The baby begins life nearly as intimately connected with his or her world as in the womb.  As we develop from babies into adults, we gradually separate ourselves from the world.  Our interior causal processes - especially mental processes - become increasingly independent of the causal processes outside of us.  A gap develops that allows us to be influenced by outside situations, but not necessarily determined by them.

By the end of life, some of us are nearly impervious to what others think about us, can rise above nearly any threat or seductive promise, can ignore nearly any kind of urge or pain.  We are still determined -  but little in our immediate situation is more than information we utilize in making our decisions.  In one sense, we are still determined -- determined by that developing person we are, determined by our selves.  But nothing else in our present circumstances, or even in our past going way back to some time in childhood when that gap was first fully realized, is more than information to utilize in making free decisions.

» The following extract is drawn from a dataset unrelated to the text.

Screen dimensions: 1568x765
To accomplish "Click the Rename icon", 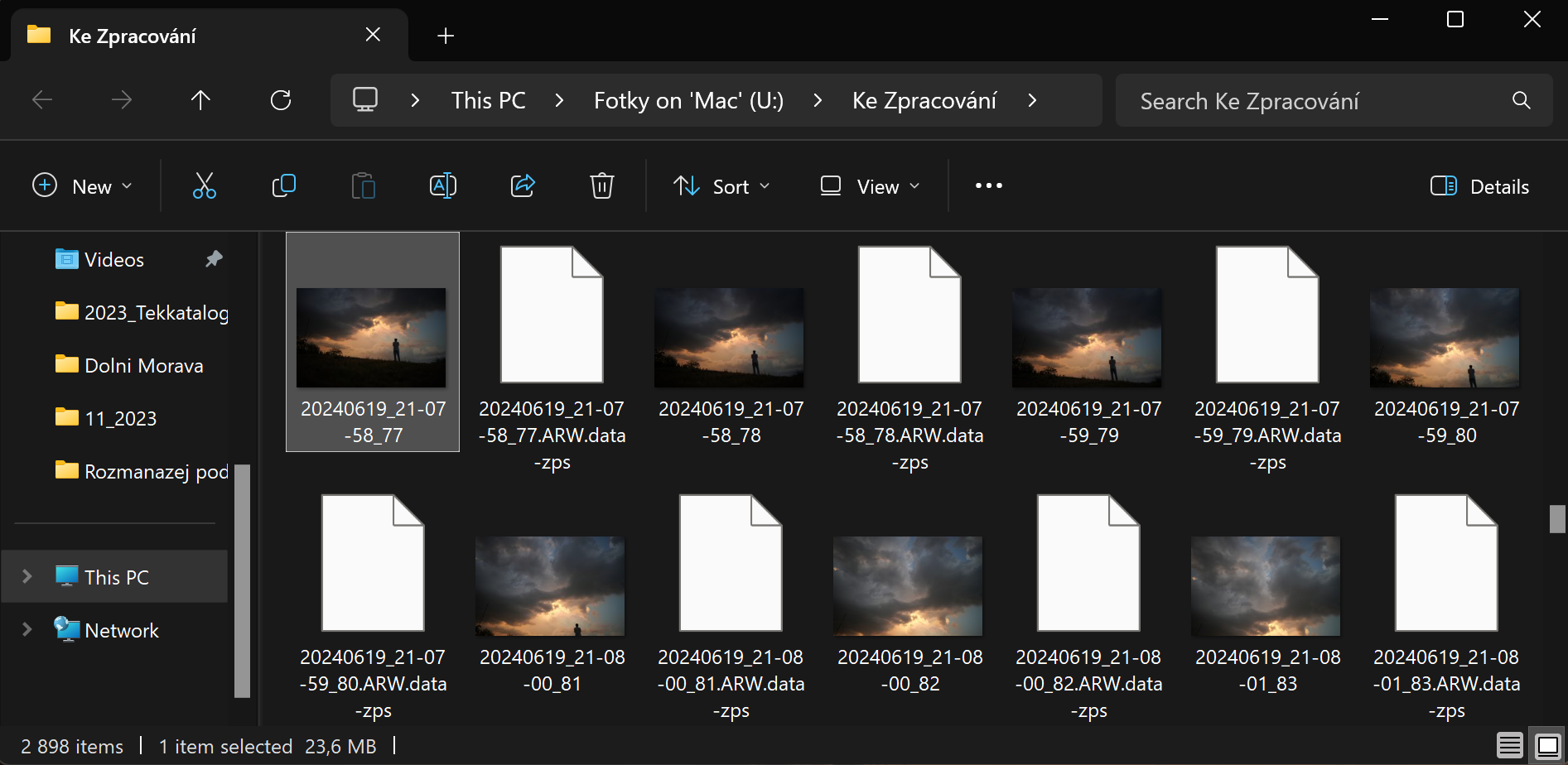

This gap is like a large river:  The man on the opposite bank can wave and jump and yell all he wants -- he cannot directly affect us.  But we can listen to him or interpret his semaphore signals.  We can treat his antics as information to add to all the information we have gathered over our lives, and use that information to influence our decisions -- influence, but not cause.

I know very well that the determinist can respond to this idea as well.  But now he is as much on the defensive as the free willist has ever been.  In fact, the undecided listener may begin to conclude that it is the deterministic stance -- nothing is free! -- that is the more extreme, less reasonable one.

The argument of free will versus determinism is in some measure a false one.  Both sides have been reduced to straw men (easily destroyed arguments) by oversimplification.  As I mentioned at the start, free will has never meant freedom to ignore the laws of nature, and determinism does not mean everything is predictable.  Perhaps the best thing we can do to get past the stalemate is to develop a new concept that points to the complexity of the person and his or her interaction with the world.  Instead of free will versus determinism, maybe we should adopt Albert Bandura's preferred term:  Self-determination.



As a middle-aged man, I have dozens of years of experiences - my childhood, my cultural inheritance, the books I've read, conversations with friends, my own thoughts - that have made me who I am today.  All this is on top of my unique genetics and other physical realities of who I am.  The things that happen to me now are  experienced through this mass of uniqueness, and my responses depend, not only on my present situation, but on all that I am.  This may not be "free will" in the absolute sense, but it is certainly self-determination.

It should never be forgotten, however, that this freedom is extremely limited! Biology, society, and circumstances are far, far more powerful.

If we possess this (limited) freedom, we also posses a (limited) responsibility for our actions.  For most adults, it can be legitimately claimed that who we are includes basic moral concepts and a rational respect for law conveyed to us by our parents and others.  These things are a part of who we are, and are available to us when we make a choice to behave one way or another.  We are therefore culpable if we disregard these moral and legal concepts.  This dovetails nicely into the legal tradition that asks whether or not a person actually knows right from wrong, and whether the person has the maturity or the cognitive wherewithall to choose right over wrong.

In other words, we don't have to be "above" the natural world in order to have a degree of freedom within that world.